L’approche de plaidoyer SMART reconnaît que les campagnes de plaidoyer peuvent être complexes et que les succès peuvent être progressifs. Pour évaluer les progrès réalisés, les organisations de pêcheurs doivent développer un ensemble d'indicateurs qui, pour eux, représentent des marqueurs de réussite. Par exemple, dans le cadre d'une campagne de plaidoyer au niveau communautaire visant à mettre fin à la pêche à l'explosif, les indicateurs peuvent être les suivants : la diminution du nombre de cas de pêche à l'explosif, une meilleure compréhension des effets néfastes de la pêche à l'explosif parmi les pêcheurs, les engagements pris par les pêcheurs se livrant à cette technique illégale à y mettre un terme, les modifications apportées aux politiques nationales en matière de pêche à l'explosif, la présence accrue des autorités dans la communauté à la suite de la campagne de plaidoyer, ou d'autres éléments similaires. Dans la mesure du possible, les organisations de pêcheurs doivent essayer d'attribuer des paramètres spécifiques à ces éléments, afin de mieux mesurer le succès (par exemple, elles peuvent s’accorder sur le fait que cinq signalements de pêche à l'explosif par mois, par rapport à une base de 50 par mois, serait considéré comme un succès).
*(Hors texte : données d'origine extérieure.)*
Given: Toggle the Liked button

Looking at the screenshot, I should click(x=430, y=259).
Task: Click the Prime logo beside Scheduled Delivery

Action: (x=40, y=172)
Étape 9 – Documenter les résultats : Quand vous obtenez un gain de plaidoyer, célébrez cette victoire et remerciez votre décideur, documentez le processus, et apprenez de ce succès. Décidez des étapes à suivre pour recommencer le cycle de plaidoyer et atteindre votre prochain objectif à travers un nouveau gain de plaidoyer qui vous fera avancer vers votre but.
Lorsqu'ils atteignent tout ou partie de leurs objectifs de plaidoyer, les organisations de pêcheurs sont encouragées à rendre publics leurs succès. Cette démarche peut ainsi renforcer leur légitimité en tant qu'organisation, inciter d'autres groupes ou communautés à s'organiser et à mener des actions de plaidoyer, et éventuellement intéresser des organisations ou des institutions cherchant à financer des campagnes aux niveaux local ou national. Cela peut alors permettre aux organisations d’étendre leurs futurs efforts de plaidoyer.
Parallèlement, les organisations de pêcheurs et leurs partenaires de plaidoyer doivent évaluer les succès, les échecs et les défis rencontrés au cours de leur campagne et veiller à ce que les enseignements tirés soient intégrés et partagés. Cela permettra d’augmenter les chances de voir leurs futurs efforts de plaidoyer atteindre les résultats escomptés.